Jamestown Blue vs French Gray in Real Spaces
6 real rooms side by side. Seeing Jamestown Blue and French Gray in actual rooms makes the difference concrete; browse the spaces below to get a feel for how each color lives on a wall.
Living Room
In a living room, color works across both daylight and evening light — the same wall can read very differently at noon and at 8pm. The LRV gap is large enough that French Gray will make the room feel meaningfully brighter than Jamestown Blue would.
Dining Room
A dining room lit by a dimmed pendant or candles is one of the most forgiving environments for paint — warm light softens almost everything. French Gray returns significantly more light to the room — in a smaller or darker space, that difference in perceived brightness is hard to miss.
Bathroom
Bathrooms are one of the few spaces where you're genuinely enclosed by the paint color, which makes the choice between these two more consequential. French Gray reflects noticeably more light off the walls, making the space read more open than Jamestown Blue.
House
Seen across an entire facade, subtle tonal differences become pronounced. What reads as nearly the same on a chip often reads as clearly different at scale.
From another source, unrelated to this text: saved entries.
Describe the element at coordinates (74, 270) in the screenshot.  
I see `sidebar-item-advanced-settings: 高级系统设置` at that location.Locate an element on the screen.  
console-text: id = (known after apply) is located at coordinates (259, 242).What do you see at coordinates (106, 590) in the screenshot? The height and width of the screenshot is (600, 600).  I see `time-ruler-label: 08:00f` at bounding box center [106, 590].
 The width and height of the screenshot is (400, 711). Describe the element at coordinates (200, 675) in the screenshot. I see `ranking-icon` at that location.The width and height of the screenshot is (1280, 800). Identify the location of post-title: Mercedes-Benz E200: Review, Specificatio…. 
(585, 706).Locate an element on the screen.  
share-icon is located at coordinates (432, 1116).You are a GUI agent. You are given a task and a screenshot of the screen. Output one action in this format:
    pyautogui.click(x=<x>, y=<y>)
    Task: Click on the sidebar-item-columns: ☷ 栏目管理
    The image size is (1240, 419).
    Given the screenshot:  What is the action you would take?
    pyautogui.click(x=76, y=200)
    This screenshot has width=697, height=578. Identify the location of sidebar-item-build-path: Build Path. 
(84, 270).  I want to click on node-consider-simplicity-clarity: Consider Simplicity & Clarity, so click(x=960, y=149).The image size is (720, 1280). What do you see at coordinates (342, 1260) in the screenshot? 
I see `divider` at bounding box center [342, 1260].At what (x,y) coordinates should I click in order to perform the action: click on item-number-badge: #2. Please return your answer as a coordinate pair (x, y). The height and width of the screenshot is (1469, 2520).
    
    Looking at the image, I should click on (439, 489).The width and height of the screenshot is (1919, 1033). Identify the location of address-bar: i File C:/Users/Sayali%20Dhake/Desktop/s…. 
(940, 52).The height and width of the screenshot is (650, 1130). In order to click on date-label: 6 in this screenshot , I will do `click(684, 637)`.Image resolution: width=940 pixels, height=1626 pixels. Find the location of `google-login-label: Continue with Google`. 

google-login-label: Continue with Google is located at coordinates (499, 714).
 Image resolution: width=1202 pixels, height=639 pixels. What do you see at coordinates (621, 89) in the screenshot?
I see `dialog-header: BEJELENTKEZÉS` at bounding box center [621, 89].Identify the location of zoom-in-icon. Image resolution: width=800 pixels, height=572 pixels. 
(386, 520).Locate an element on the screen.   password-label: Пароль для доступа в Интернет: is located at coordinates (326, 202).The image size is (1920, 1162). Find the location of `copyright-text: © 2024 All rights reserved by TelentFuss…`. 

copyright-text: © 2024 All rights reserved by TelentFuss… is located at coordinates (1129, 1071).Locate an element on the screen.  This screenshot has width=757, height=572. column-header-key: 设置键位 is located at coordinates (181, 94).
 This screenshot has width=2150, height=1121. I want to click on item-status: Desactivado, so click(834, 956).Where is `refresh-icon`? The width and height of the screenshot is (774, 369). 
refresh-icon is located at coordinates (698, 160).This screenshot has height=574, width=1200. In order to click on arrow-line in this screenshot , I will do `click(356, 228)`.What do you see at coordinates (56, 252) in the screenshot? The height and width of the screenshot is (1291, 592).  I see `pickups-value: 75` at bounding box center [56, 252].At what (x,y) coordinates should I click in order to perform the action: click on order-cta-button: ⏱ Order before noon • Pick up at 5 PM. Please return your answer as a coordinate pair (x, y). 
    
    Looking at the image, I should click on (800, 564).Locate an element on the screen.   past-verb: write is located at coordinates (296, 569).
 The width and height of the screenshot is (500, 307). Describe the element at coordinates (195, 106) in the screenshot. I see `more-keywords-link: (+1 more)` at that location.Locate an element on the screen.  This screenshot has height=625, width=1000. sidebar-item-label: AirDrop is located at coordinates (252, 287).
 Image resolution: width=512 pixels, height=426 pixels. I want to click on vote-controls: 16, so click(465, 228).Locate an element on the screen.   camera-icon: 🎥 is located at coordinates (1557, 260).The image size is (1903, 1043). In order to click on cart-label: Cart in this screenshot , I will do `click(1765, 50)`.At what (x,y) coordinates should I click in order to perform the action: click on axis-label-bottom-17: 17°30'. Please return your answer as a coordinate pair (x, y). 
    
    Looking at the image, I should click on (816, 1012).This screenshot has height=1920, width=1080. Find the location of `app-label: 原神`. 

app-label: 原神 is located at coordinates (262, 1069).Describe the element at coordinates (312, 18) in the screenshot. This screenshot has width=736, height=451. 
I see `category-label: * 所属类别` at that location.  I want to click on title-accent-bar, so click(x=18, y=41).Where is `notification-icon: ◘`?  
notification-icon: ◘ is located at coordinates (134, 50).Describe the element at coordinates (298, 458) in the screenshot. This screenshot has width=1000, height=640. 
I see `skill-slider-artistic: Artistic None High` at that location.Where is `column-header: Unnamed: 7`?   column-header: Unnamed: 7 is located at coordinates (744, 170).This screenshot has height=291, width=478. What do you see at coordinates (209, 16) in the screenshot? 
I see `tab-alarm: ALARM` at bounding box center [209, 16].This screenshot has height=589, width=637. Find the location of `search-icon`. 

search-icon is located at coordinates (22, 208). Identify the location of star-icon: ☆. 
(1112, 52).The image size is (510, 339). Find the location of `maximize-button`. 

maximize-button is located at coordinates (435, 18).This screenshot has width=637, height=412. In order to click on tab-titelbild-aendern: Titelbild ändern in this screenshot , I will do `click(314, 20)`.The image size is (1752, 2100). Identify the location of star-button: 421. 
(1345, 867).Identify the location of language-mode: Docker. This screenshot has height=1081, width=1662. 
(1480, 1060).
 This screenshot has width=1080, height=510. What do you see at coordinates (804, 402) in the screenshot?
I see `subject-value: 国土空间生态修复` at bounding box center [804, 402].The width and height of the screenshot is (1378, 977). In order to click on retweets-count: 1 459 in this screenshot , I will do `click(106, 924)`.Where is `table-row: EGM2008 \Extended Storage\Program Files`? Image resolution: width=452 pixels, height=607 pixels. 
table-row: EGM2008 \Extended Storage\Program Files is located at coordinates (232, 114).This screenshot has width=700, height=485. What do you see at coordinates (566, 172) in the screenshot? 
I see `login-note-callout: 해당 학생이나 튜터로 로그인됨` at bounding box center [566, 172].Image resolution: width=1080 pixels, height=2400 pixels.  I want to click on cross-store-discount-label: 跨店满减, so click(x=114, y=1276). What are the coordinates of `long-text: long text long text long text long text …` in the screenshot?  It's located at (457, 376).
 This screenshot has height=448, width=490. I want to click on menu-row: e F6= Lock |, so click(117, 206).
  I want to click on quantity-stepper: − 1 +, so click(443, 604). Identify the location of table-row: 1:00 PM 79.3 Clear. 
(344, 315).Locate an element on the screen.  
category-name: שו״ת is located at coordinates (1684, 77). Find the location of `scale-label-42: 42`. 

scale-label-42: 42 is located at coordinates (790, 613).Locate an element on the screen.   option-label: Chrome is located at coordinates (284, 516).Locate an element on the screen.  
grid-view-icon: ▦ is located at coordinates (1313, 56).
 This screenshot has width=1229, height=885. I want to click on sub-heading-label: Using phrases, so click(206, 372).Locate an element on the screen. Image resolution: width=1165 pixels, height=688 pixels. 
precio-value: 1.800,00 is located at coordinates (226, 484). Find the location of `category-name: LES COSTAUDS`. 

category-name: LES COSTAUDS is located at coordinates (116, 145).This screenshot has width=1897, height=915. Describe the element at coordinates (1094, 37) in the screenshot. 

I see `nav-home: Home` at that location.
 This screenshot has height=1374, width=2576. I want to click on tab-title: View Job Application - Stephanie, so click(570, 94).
French Gray reflects noticeably more light off the walls, making the space read more open than Jamestown Blue.
Front Door
A front door is a focal point — small color differences read clearly at this concentrated scale. The LRV gap is large enough that French Gray will make the room feel meaningfully brighter than Jamestown Blue would.
Kitchen Cabinets
Kitchen cabinets are constantly compared against adjacent materials, which means subtle differences between these two become much more visible. French Gray reflects noticeably more light off the walls, making the space read more open than Jamestown Blue.
Color Details
Jamestown Blue vs French Gray Simulated Comparison
5 simulated room previews — drag the slider on each to see Jamestown Blue on one side and French Gray on the other.
Digital color is approximate. These simulations are generated from the manufacturer's hex values and overlaid on grayscale room photos — your screen's calibration, brightness, and viewing angle all affect how they render. Before committing to either color, test physical samples in your own space under the light you actually live with.
More Jamestown Blue comparisons
See how Jamestown Blue stacks up against other well-photographed colors across different brands and tones.